Flinders archaeology has helped locate and explore the site of South Australia’s oldest shipwreck at Encounter Bay near Victor Harbor.
The barque South Australian was driven ashore in a storm on 8 December 1837 while anchored in Rosetta Harbor at Encounter Bay, but its exact location remained a mystery until this year.
Diligent underwater investigations by a collaborative team, including Flinders University maritime archaeology students and academics, were part of renewed investigations earlier this year.
Magnetometer searches in the 1990s failed to locate the wreck site but the pilot project between April 16 and 20, comprising new magnetometer searches and metal detector surveys by SCUBA diving, snorkelling and walking, led to the discovery.
Project partners include the State Government heritage branch in the Department for Environment and Water, Silentworld Foundation, Australian National Maritime Museum, South Australian Maritime Museum, and the MaP Fund with support from Heritage Detection Australia and MineLab.
South Australian was one of the early vessels acquired by the South Australian Company to bring free settlers to South Australia in 1836-37, making it an important part of our state’s history.
It is the first shipwreck recorded after South Australia was established as a colony, and also believed to be one of the earliest recorded wrecks of a free-settlement immigration ship in Australia.
In a move to protect the historic wreck, the State Government has enforced a 30m radius protected zone in Rosetta Harbor while further archaeological work is done. Investigators are due to meet at the SA Maritime Museum this week to start planning further research.
With support from the Maritime Archaeology Project (MaP) Fund, Adjunct Associate Professor Mark Staniforth says Flinders University students Maddy Chandrasekaran, Adeena Fowke and Tim Zapor were among those who helped on the project.
Flinders PhD Dr James Hunter, now curator at the Australian National Maritime Museum, joined Adjunct Associate Professor Staniforth and other Flinders postgraduates, staff and supporters at a followup meeting in Port Adelaide of the South Australian Shipwreck Working Group.
The 12 July at the South Australian Maritime Museum included initial discussions on future work on the South Australian wreck site, including possible aerial surveillance.

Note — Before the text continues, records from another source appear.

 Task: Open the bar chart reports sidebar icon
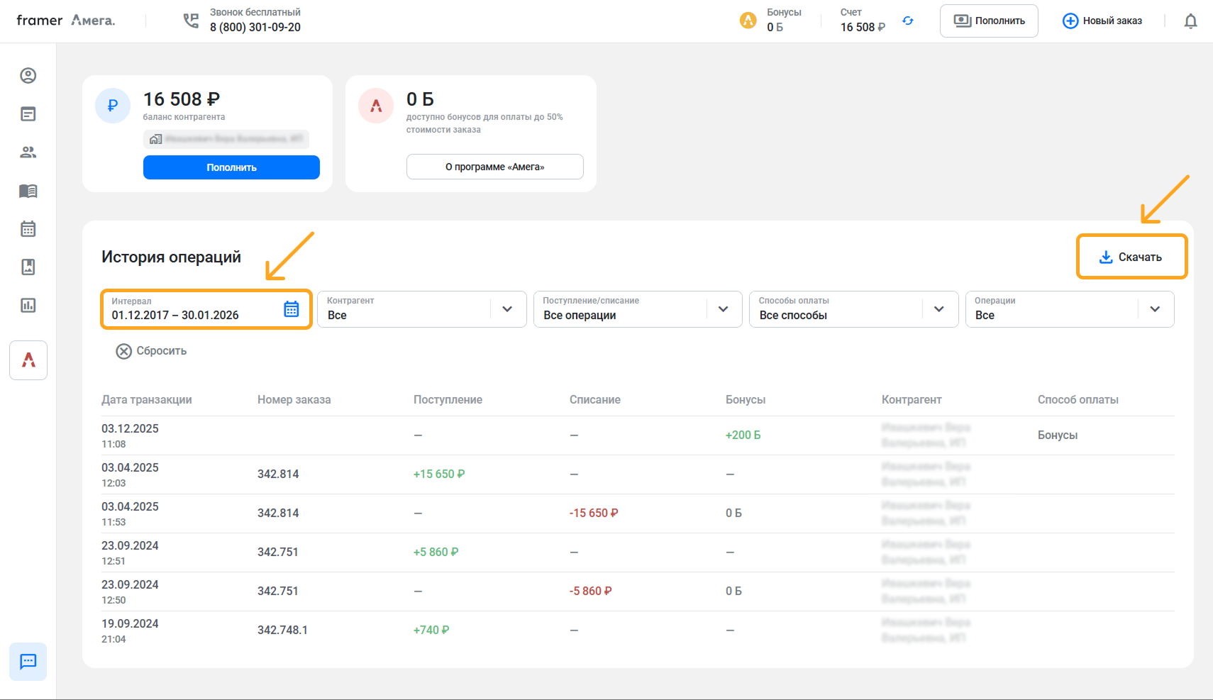[x=28, y=306]
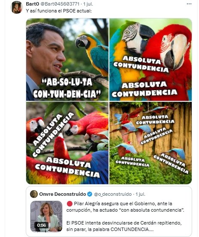Click the red circle emoji in the quoted tweet

[69, 204]
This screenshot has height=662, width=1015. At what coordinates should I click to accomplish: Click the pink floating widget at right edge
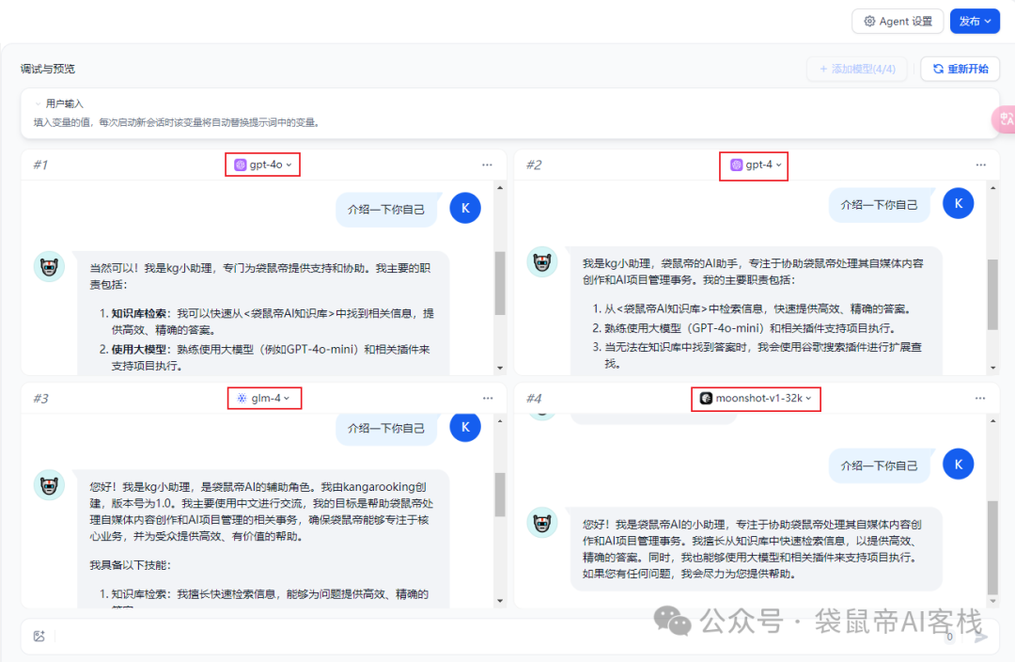pyautogui.click(x=1005, y=119)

Adjunct Associate Professor Mark Staniforth, also a PhD Archaeology graduate from Flinders and former Head of the University’s Maritime Archaeology Program, joined Associate Professor Wendy Van Duivenvoorde and Dr Jonathan Benjamin, from the Maritime Archaeology Program, Dr Adam Patterson, Flinders Archaeology PhD and now Curator at the SA Maritime Museum and Mr Rick Bullers, who completed a Master of Maritime Archaeology at Flinders University and is now Maritime Heritage Officer at the SA Department of Environment and Water.
The ever-growing Maritime Archaeology research group at Flinders has been important in a range of marine science and underwater archaeology investigations in South Australia, including diving at the Star of Greece wreck at Port Willunga for the past 20 years.
This year marks the 150th anniversary of Star of Greece being built in Belfast, and 13 July is the 130th anniversary of its sinking just off the beach at Port Willunga, in a violent storm that lashed the coast in 1888.
A program of Star of Greece commemoration events has been planned from Thursday to Sunday this week.
A Star of Greece Wreath Laying and Plaque Dedication Ceremony, commemorating the 18 men who died when the vessel sank, will be held at Aldinga Uniting Church, Old Coach Road, Aldinga, at 10am on Friday 13 July.
Paul Simpson, author of the book Star of Greece: For Profit & Glory (2017) will deliver a presentation at Aldinga Library, at 2pm on Friday 13 July, talking about the tragic events that unfolded on the fateful day when the ship sank. This is a free event but bookings are essential.